Seeking Western Artists
The City of Denver’s Public Art Program seeks to commission an artist or artist team for public art in the National Western Center Main Campus Plaza. The selection panel seeks one or more site-specific unique artworks that demonstrate an authentic connection between human activity and the land, and tell the agricultural, historic, social and ecological story of the National Western Center and surrounding neighborhoods. The artwork will be fully integrated into the design and construction of the plaza, and artists will have access to selected historic artifacts and salvage materials from the site that may be repurposed for the artwork. The public art project budget is approximately $750,000 and the call is open to local, national or international artists. Applications will be accepted through Monday, July 15, at 11:59 p.m. For more information on this and other Denver Public Art opportunities, visit denverpublicart.org/for-artists.
Beer On The Catwalk
The annual Denver Dumb Friends League Catwalk is Saturday, July 13. Pet lovers are invited to celebrate cats and kittens by sampling craft beer from 10 local breweries, while learning about programs that benefit felines and viewing adorable adoptable cats.
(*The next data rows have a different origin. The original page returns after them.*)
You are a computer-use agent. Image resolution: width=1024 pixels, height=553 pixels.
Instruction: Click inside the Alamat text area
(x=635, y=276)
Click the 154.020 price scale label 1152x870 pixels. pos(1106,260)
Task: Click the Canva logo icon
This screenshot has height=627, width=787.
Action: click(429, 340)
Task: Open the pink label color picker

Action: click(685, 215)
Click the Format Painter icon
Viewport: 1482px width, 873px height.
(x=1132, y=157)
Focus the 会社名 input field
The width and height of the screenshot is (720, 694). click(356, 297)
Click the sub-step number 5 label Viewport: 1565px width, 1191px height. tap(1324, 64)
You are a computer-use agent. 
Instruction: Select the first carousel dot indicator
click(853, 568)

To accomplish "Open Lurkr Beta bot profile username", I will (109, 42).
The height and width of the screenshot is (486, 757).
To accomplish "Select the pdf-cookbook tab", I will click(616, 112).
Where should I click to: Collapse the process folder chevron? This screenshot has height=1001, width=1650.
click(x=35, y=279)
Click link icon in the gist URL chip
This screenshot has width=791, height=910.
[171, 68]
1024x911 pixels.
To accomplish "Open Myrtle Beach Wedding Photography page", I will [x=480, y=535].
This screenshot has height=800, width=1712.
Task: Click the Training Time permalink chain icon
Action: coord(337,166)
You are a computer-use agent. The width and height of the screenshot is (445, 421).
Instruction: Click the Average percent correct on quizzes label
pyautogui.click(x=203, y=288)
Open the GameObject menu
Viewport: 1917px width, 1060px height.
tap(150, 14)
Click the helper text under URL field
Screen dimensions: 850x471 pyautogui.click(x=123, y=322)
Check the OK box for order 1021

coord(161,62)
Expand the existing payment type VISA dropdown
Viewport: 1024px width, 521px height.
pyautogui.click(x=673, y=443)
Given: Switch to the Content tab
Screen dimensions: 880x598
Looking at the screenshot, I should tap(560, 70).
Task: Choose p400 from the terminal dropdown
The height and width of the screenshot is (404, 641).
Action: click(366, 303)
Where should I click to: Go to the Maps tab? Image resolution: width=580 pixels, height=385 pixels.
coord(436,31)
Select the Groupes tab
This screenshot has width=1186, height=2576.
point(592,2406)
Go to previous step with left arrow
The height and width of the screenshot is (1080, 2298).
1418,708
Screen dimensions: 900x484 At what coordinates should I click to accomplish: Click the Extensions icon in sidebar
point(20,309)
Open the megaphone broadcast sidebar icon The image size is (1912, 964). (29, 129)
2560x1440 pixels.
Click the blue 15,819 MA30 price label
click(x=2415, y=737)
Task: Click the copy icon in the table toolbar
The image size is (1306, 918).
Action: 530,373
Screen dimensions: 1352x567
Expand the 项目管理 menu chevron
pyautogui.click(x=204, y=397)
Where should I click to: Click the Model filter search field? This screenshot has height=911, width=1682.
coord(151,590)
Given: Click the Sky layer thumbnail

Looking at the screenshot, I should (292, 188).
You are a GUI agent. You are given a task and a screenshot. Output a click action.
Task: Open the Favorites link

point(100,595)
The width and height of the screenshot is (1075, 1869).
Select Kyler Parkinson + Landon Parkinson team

Catwalk is a ticketed, 21-and-older event. Tickets are $25 and include beer tastings from 10 local breweries from 7 to 9 p.m. They can be purchased by visiting ddfl.org/catwalk. Catwalk takes place at the Quebec Street Shelter, at 2080 S. Quebec St. The felines request that attendees leave their canine companions at home.
City Park Jazz Continues
For 33 years, City Park Jazz has offered up 10 free concerts every summer at the Pavilion in Denver’s Historic City Park. Concerts are every Sunday from 6 p.m. to 8 p.m. This year’s series began in early June, and the last Sunday concert is on Aug. 4. For more info, check out cityparkjazz.org. Here’s the line-up for the rest of the summer:
July 7: Invisible Bird
July 14: Conjunto Colores
July 21: Brass Band Extravaganza
July 28: Freddy Rodriguez & the Jazz Connection
Aug. 4: The Heavy Heavies featuring Venus Cruz
Recycle This Billboard
Denver was recently awarded a $250,000 grant from the Coca-Cola Foundation for a public education campaign designed to improve recycling rates in the city and to educate residents about what can and cannot be placed in their purple recycling carts. The money will be used for educational materials and messaging on billboards, bus shelter signs, digital advertising and postcards.
Denver Public Works will also begin tagging trash carts this summer with informational cards in east, central and west Denver neighborhoods, reaching about 22,000 households. The pilot, which runs through the fall, will help give Denver a better understanding of what approach works best for teaching people how to recycle. The goal is to increase recycling and composting rates in Denver from what is now 23 percent to 34 percent, which is the national average.